# [SOLVED] HDMI audio/video

## abduct

On my laptop I have a HDMI output which works with video, but I can not send audio through it. This is a HP envy4 1130-us laptop running 3.18.x kernel. Audio works through headphone out, and the built in speakers.

I've searched around on arch wiki, debian forums, and the like and I've implemented or looked in the places they have mentioned and the fixes either do not work or the data that should be outputted is not present.

When I use `aplay -L` at the very bottom I see a HDMI audio interface listed so that is good, but inside ALSAMIXER the interface is not listed when pressing F6.

When I `cat /proc/asound/cards` the HDMI interface is not listed, and only a single snd-hda-intel interface is listed.

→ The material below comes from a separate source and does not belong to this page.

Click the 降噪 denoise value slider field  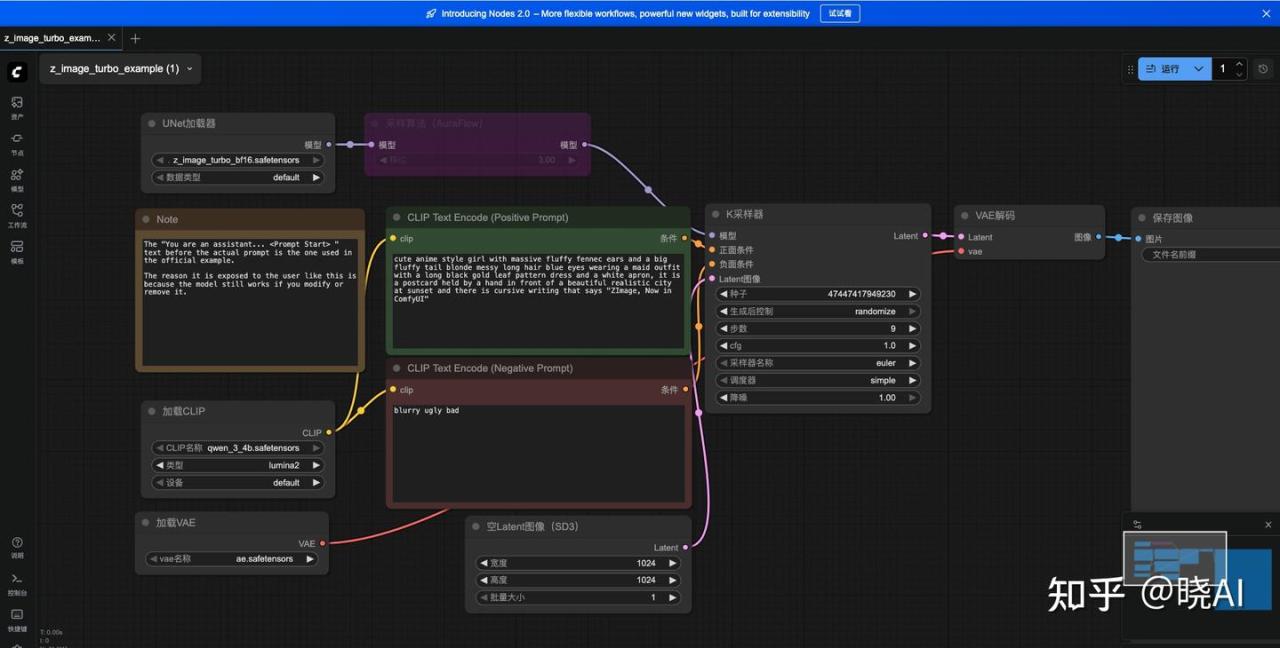coord(818,397)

Is there a generic HDMI audio driver I should compile into the kernel that I missed? I don't believe my laptop has a GPU so it is using the intel I5 built in graphics chipset.

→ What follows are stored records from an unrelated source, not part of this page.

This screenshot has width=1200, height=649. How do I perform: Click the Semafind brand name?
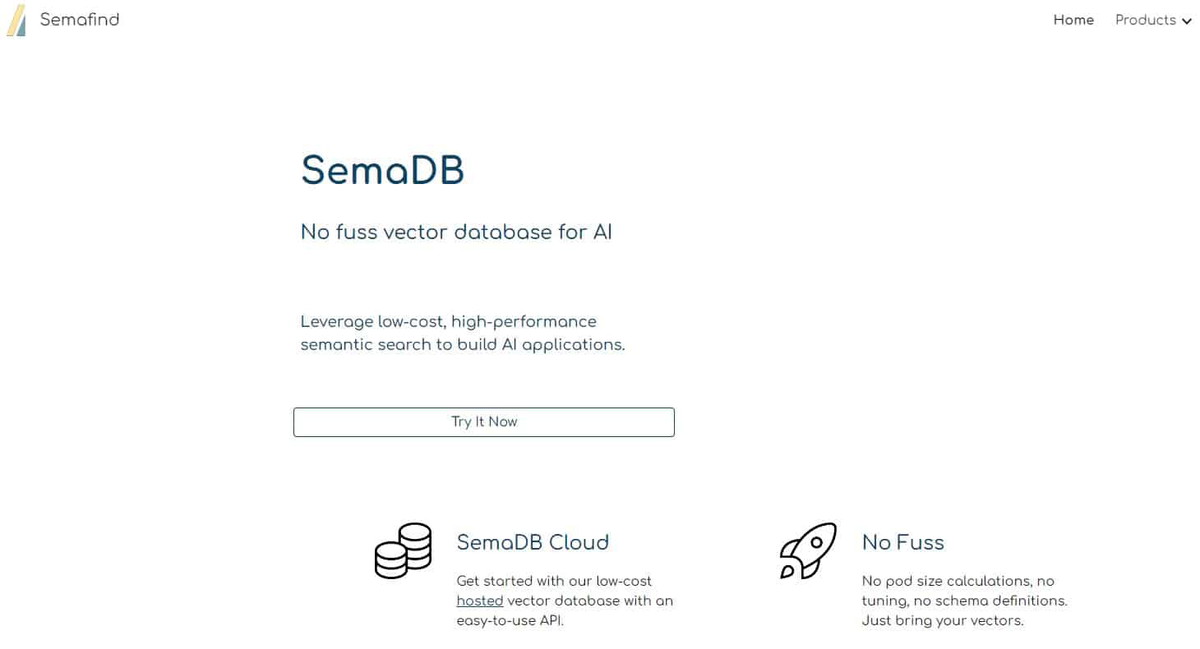pyautogui.click(x=80, y=20)
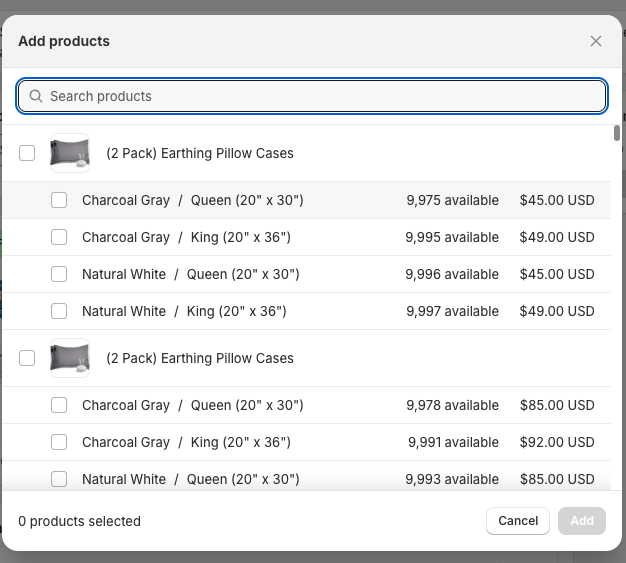Viewport: 626px width, 563px height.
Task: Check Natural White Queen $45.00 variant
Action: tap(59, 274)
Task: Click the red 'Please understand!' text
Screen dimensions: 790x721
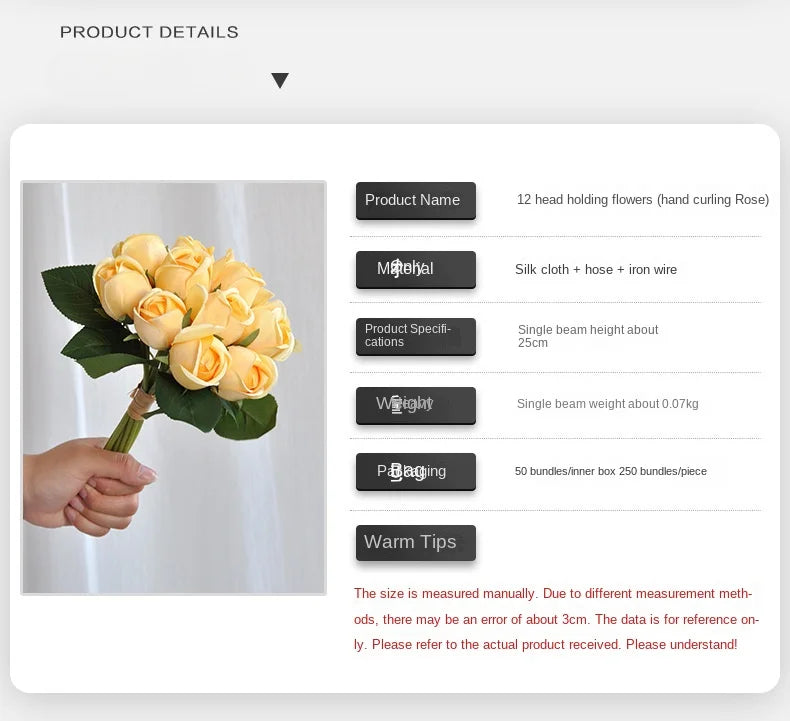Action: click(681, 645)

Also is there a way for the OS to automatically detect HDMI output and switch audio sources, or a script that I can run to manually select the output source? (or config file options that I can write a script to edit and restart services).

---------------------------------------------------------------------------------------------------------------------

Also is there a way to set a specific output resolution over HDMI? My native resolution on my laptop is 1366 x 768, and when I plug the HDMI in for external video it does not scale well to 1080p (native resolution on the TV's) causing parts of the screen to by cut off. I tried changing options on the TV such as 4:3, 16:9, "set by program", although none of them fixed the cut off issue.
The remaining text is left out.